For as long as any of us around here can remember, Dr. Cyril Wecht made headlines everywhere. The renowned forensic pathologist, physician and lawyer died at 93 last week. But he lived a life that we will never forget.

Dr. Wecht invented the role of the celebrity forensic pathologist. He served for years as the elected coroner of Allegheny County, but he made national news as a consultant or commentator in the investigations of the most famous deaths in America — including Marilyn Monroe, Elvis Presley and JonBenet Ramsey.

Dr. Wecht refused to believe that President John F. Kennedy was killed by a single bullet fired by a lone assassin. Frequently demonstrating the unlikely path that single bullet would have had to travel if the Warren Commission were right, he won over skeptics with a mix of science and some good-natured derision.

The Wecht Institute of Forensic Science and Law is based at Duquesne University. At Duquesne’s Kline School of Law, Dr. Wecht taught a popular course for decades. As his health flagged and guests lectured, one student said, “But if he gives just one lecture in person, I can say for the rest of my life that I was taught by Dr. Cyril Wecht.”

All of that was the work of “Doctor” Wecht. But around the county courthouse and the City-County Building, where big decisions affecting our daily lives are debated and decided, he was simply “Cyril.” And he always stepped forward, never back.

Cyril ran several successful campaigns for county coroner. He was elected Allegheny County commissioner. He lost a U.S. Senate race to Sen. John Heinz. He ran for Allegheny County executive and lost a tough fight to Republican Jim Roddey, who later became one of his closest friends.

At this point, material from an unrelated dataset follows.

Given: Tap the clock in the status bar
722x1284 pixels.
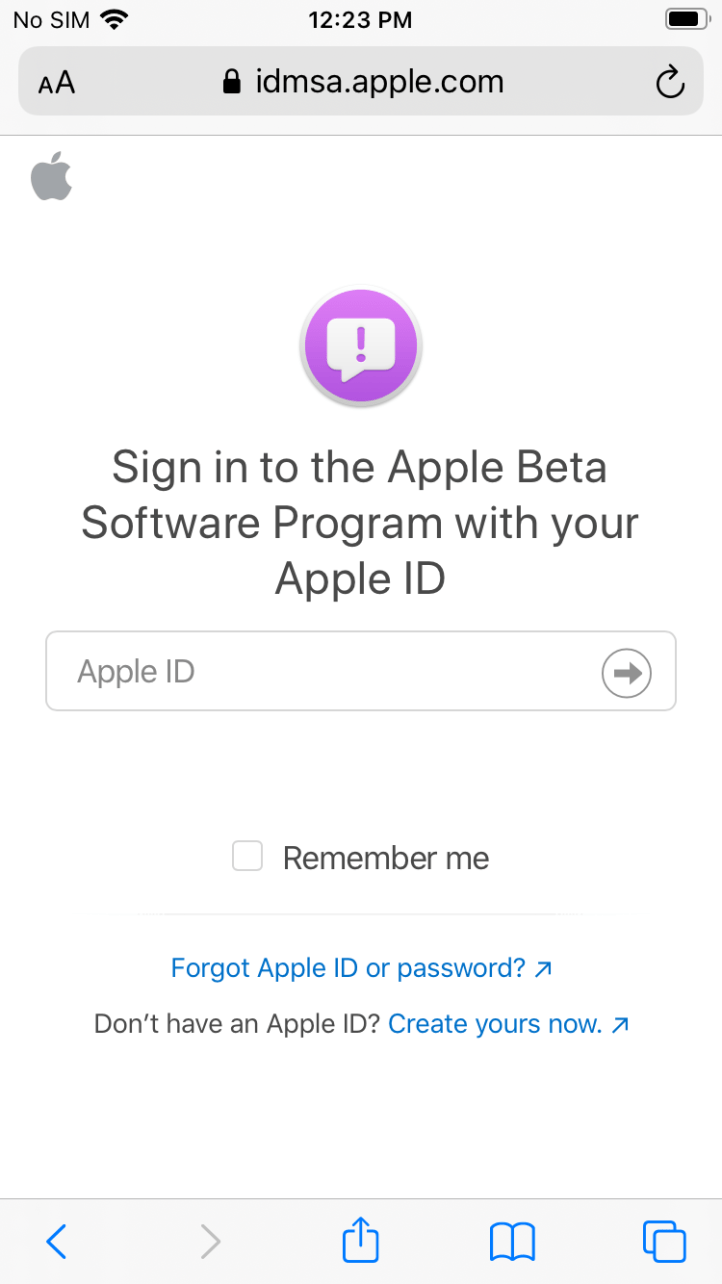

In 1978, Cyril was elected chairman of the Allegheny County Democratic Party. He was just as comfortable dealing with the daily needs of Democratic Party committee people — the foot soldiers of politics — as he was before congressional panels or at professional conferences.

When I was asked by the Braddock Democratic chairman to arrange a meeting with Cyril to settle a local political dispute, Cyril agreed. It was a tough group from Braddock, but as we sat in Cyril’s office — the walls covered floor to ceiling with awards and certificates — Cyril talked their language, the blunt words of the streets.

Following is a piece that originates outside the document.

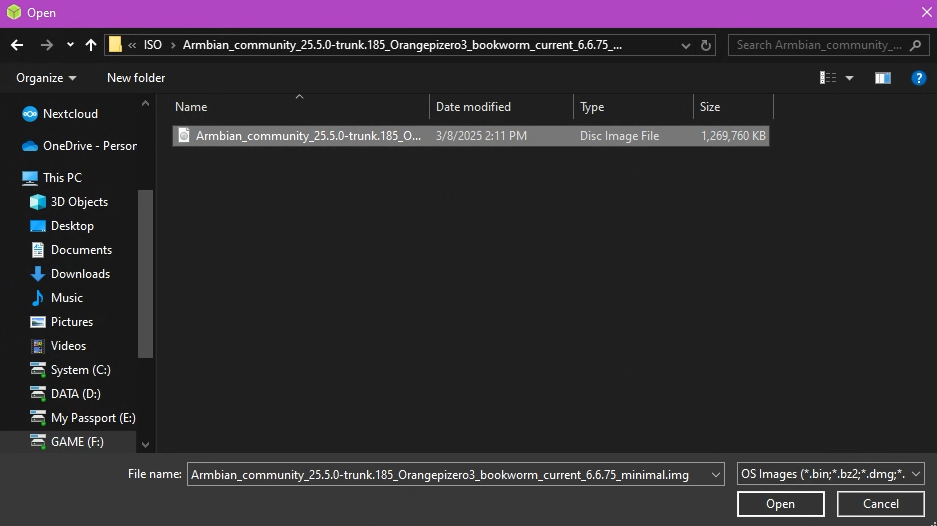Click the search magnifier icon

click(x=916, y=45)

When he stopped the meeting momentarily to take a call from Dr. Tom Noguchi, “coroner to the stars” in Los Angeles, the conversation was all about cerebral hematomas and other words we did not understand. Then, just as suddenly, he hung up the phone and was back — talking Braddock politics without missing a beat. It was just another day for Cyril.

Cyril was a loyal friend, a tough opponent, a blunt critic, a dedicated public servant, a brilliant physician, a cagey politician, a national celebrity. He loved Sigrid and their family — four children and 11 grandchildren — more than anything. And he lived his life straight ahead.

When Teddy Roosevelt gave a speech on citizenship in Paris in 1910, he said the “credit belongs to the man who is actually in the arena … who at the best knows in the end the triumph of high achievement, and who at the worst, if he fails, at least fails while daring greatly, so that his place shall never be with those cold and timid souls who neither know victory nor defeat.” That was Pittsburgh’s Cyril Wecht.

Editor’s note: An earlier version of this story suggested the Wecht Institute was based at the Duquesne Kline School of Law. The institute is part of the university’s School of Science and Engineering, as well as working with the schools of law and nursing.